John is currently a full time salary man earning a $80k package per annum. He's saved up $250k of trading capital and has developed a system that returns 25-30% per year. So he's thinking... $250k x 25-30% = $62.5 to 75k which is a bit lower than his current income, but his salary income will only be growing at inflation of say 2.5%, whereas his trading income can compound at 25-30% p.a. So he will be making much more money by becoming a trader... Right?

The answer may surprise you (it surprised me a lot!)
 
If John stays a salary man...

Key assumptions. Inflation and income growth = 2.5%. Investment return on capital = 8%. Super contribution = 9% of salary.
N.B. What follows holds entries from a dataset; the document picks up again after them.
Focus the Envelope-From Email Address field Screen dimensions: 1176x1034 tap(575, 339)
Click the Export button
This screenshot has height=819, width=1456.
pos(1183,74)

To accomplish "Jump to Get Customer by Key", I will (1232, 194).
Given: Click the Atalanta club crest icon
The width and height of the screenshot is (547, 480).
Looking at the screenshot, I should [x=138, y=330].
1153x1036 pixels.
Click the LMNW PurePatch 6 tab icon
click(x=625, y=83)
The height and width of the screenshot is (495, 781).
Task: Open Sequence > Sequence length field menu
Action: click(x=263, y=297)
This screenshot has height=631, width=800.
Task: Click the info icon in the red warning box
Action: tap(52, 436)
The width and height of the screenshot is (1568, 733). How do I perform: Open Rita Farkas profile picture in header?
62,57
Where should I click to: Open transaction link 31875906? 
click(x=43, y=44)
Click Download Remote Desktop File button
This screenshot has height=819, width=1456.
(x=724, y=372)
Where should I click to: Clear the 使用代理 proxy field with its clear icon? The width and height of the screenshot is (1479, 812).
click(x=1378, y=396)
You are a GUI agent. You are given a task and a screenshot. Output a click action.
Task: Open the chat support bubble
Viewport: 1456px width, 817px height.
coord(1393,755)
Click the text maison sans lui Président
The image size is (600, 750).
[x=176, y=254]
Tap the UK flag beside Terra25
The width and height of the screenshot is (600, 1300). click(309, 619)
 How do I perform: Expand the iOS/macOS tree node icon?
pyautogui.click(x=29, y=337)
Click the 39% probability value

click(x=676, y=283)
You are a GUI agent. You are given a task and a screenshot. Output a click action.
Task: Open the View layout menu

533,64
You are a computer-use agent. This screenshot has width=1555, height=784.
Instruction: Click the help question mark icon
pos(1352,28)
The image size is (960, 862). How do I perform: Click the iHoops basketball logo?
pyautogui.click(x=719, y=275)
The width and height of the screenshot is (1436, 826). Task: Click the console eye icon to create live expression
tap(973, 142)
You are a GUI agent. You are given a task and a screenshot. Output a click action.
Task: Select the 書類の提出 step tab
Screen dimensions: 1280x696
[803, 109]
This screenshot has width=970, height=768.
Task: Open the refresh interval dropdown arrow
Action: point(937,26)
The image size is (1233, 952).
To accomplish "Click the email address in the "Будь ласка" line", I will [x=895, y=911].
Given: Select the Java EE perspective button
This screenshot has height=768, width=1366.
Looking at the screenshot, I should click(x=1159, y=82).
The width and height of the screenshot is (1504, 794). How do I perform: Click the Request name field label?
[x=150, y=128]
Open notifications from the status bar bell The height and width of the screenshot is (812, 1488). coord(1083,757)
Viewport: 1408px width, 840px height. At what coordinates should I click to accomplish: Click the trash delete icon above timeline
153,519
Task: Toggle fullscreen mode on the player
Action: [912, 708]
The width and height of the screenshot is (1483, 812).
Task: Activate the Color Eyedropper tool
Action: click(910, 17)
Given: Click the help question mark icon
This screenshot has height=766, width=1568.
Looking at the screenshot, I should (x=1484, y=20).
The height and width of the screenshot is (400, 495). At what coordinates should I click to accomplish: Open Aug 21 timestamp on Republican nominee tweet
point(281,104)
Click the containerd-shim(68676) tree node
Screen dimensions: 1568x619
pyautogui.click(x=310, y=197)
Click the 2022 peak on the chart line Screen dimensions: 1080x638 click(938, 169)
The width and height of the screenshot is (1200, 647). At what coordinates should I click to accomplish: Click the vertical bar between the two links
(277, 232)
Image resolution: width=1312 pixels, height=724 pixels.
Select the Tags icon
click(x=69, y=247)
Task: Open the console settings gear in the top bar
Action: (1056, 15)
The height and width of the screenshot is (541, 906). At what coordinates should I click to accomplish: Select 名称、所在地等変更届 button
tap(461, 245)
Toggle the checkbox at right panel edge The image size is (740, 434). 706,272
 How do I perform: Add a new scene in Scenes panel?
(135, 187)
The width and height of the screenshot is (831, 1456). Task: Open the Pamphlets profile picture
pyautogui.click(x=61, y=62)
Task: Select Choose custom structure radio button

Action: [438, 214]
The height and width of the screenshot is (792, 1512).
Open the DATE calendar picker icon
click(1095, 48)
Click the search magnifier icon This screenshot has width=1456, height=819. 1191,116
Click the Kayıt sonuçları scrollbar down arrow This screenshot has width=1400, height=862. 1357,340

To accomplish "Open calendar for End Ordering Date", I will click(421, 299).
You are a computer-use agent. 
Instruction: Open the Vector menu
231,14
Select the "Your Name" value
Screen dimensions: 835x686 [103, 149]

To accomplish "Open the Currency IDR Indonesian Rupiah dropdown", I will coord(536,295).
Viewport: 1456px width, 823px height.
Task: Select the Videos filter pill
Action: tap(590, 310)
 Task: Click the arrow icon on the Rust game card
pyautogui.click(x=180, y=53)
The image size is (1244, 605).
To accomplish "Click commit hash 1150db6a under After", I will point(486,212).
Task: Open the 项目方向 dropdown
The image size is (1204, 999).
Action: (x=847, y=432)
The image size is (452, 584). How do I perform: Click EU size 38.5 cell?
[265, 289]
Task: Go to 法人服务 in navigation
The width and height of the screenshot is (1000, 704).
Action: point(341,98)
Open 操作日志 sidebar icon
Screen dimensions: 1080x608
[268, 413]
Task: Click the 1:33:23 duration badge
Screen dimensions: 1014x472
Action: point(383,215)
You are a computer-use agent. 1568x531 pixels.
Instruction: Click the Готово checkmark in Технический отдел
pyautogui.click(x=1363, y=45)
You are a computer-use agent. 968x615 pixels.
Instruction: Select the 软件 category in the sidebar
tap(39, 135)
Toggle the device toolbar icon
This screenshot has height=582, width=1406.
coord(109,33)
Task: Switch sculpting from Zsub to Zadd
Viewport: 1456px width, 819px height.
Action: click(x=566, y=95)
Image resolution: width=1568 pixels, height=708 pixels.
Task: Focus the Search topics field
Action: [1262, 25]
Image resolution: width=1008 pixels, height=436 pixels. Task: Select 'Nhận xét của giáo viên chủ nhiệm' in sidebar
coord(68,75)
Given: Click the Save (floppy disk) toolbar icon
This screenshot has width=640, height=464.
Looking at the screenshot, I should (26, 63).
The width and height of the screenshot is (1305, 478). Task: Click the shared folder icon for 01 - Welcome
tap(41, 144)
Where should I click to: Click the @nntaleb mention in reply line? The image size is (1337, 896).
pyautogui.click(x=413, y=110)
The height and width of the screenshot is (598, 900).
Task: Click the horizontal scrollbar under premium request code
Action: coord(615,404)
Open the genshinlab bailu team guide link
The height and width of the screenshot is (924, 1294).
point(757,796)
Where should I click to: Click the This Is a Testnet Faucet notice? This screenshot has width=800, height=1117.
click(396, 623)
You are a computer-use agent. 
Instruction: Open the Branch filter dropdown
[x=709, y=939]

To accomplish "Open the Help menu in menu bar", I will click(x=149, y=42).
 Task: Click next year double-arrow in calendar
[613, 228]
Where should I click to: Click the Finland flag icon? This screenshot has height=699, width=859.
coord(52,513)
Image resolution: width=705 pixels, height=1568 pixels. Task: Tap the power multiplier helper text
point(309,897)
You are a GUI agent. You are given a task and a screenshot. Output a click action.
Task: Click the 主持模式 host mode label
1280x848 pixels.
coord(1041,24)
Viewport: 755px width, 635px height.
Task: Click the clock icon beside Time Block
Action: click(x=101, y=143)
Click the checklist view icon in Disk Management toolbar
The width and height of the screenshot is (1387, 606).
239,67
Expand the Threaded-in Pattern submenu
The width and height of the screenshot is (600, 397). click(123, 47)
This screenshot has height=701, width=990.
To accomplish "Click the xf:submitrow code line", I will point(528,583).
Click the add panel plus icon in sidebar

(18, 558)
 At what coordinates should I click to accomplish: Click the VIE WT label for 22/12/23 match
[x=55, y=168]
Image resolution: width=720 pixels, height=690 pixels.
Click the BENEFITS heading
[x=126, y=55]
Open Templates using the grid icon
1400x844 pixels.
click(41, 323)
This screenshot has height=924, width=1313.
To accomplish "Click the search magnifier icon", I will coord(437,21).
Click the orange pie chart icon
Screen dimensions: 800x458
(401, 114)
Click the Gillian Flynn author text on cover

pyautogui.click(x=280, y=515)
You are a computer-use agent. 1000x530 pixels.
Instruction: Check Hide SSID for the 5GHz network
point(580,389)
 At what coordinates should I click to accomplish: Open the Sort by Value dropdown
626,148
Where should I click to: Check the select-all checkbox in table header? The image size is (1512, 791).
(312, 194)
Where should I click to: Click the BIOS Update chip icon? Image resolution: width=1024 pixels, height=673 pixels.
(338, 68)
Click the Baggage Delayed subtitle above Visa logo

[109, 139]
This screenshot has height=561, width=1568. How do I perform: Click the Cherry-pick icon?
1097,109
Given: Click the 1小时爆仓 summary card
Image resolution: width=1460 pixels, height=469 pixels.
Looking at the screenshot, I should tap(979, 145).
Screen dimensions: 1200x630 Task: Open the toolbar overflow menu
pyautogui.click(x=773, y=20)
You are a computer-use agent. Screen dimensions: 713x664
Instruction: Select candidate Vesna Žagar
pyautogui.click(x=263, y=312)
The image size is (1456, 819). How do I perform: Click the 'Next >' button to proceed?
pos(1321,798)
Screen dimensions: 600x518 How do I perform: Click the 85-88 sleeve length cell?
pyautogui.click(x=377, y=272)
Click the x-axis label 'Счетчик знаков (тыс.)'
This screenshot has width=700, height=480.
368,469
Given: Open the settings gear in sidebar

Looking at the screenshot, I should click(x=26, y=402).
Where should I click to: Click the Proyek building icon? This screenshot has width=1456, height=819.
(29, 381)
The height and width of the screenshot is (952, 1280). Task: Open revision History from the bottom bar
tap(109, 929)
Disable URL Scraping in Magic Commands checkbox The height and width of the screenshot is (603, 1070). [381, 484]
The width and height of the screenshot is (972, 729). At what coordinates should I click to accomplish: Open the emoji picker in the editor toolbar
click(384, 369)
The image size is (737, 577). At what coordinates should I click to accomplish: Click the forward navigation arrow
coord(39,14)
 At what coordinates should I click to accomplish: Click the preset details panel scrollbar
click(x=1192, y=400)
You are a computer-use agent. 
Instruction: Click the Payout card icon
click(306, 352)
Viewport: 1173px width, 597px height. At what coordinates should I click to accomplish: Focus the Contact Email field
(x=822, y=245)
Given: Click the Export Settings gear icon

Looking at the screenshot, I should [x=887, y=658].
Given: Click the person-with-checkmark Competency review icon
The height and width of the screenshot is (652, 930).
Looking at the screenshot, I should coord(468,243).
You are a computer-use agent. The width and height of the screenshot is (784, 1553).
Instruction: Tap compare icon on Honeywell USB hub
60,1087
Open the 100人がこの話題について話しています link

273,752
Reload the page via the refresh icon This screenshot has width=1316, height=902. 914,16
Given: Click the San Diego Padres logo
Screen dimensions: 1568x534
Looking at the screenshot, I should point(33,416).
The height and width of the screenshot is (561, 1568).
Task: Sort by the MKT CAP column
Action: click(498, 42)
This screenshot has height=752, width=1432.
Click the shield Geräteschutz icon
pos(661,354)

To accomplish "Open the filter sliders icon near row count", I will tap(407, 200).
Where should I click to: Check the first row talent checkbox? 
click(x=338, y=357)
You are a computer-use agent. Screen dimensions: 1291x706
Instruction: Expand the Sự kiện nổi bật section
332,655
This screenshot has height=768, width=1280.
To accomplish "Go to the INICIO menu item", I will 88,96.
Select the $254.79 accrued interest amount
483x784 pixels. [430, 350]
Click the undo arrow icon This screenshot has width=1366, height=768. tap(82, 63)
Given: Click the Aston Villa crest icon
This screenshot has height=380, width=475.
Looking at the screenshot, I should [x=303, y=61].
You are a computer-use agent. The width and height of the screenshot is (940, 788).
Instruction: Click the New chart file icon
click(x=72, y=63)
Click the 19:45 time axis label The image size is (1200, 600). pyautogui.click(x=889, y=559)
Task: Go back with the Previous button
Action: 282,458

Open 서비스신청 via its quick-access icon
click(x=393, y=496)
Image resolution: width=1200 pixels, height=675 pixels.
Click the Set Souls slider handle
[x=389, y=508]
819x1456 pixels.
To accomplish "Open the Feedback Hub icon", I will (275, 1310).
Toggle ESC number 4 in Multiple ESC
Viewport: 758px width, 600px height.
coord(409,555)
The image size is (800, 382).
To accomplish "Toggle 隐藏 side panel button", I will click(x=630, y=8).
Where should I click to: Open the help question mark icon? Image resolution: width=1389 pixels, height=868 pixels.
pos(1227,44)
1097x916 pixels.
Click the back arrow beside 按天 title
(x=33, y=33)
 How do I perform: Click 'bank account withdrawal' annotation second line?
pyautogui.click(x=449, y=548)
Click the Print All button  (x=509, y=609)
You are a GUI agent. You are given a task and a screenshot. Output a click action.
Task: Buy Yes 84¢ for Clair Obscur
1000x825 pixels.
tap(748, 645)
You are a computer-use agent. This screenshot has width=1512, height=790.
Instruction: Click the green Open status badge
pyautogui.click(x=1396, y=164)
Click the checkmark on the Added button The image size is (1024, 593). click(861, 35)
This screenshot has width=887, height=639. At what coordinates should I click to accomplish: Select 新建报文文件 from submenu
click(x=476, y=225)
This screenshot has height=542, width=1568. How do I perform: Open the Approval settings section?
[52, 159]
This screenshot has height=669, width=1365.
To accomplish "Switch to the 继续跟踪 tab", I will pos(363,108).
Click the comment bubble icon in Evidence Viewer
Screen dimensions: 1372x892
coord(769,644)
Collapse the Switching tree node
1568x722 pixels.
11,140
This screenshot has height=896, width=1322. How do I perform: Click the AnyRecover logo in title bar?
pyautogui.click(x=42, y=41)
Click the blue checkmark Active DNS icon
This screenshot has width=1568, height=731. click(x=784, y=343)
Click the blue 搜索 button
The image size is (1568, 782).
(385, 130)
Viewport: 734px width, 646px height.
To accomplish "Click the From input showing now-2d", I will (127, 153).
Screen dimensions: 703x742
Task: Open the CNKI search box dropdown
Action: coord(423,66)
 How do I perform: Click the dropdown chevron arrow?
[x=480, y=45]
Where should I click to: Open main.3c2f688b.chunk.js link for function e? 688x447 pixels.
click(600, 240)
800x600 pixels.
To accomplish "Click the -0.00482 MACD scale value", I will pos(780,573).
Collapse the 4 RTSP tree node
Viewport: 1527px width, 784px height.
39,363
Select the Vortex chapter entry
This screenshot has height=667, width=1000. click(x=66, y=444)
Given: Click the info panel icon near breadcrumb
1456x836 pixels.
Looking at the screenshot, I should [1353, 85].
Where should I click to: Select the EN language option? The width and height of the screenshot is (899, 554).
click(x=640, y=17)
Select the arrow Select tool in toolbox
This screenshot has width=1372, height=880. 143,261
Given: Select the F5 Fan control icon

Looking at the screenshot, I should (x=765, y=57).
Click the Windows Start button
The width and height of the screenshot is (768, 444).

Super return = 5%. Annual living expense $35k growing at annual inflation. All surplus cash re-invested.

In year 0, John's earning a $80k package, while making $20k from his $250k capital. After paying tax and living expenses, he has $31.7k available for further investments.

By year 10, John would be earning $102k in salary, $52.8k from investment capital (which has grown to $660k) and has accumulated almost $90k in super.

By year 25, the numbers are $148k in salary, $108k from investment capital (which has grown to $1.84m) and $370k in super. His total asset would be ~$2.2m.

Trading costs - salary.JPG
 
If John becomes a private trader and makes 25% p.a. for the next 30 years...

Key assumptions. Inflation = 2.5%. Trading return on capital = 25%. 4-week leave adjustment per year on trading return (to account for holidays and sick leave). Super contribution = 0%. Annual living expense $35k growing at annual inflation. Deductible expense = $3k per annum (growing at inflation). All surplus cash applied to trading capital.

In year 0, John made a trading income $58k. After paying tax and living expenses, he has $13.4k available to add to trading capital.

By year 10, John would make a trading income of $107k and has surplus cash of $41k to add to his trading capital (which has grown to $465k). He has $0 in super.

By year 25, the numbers are $450k in trading income, $192k from investment capital (which has grown to $1.8m) and $0k in super. He would have total assets ~$1.8m.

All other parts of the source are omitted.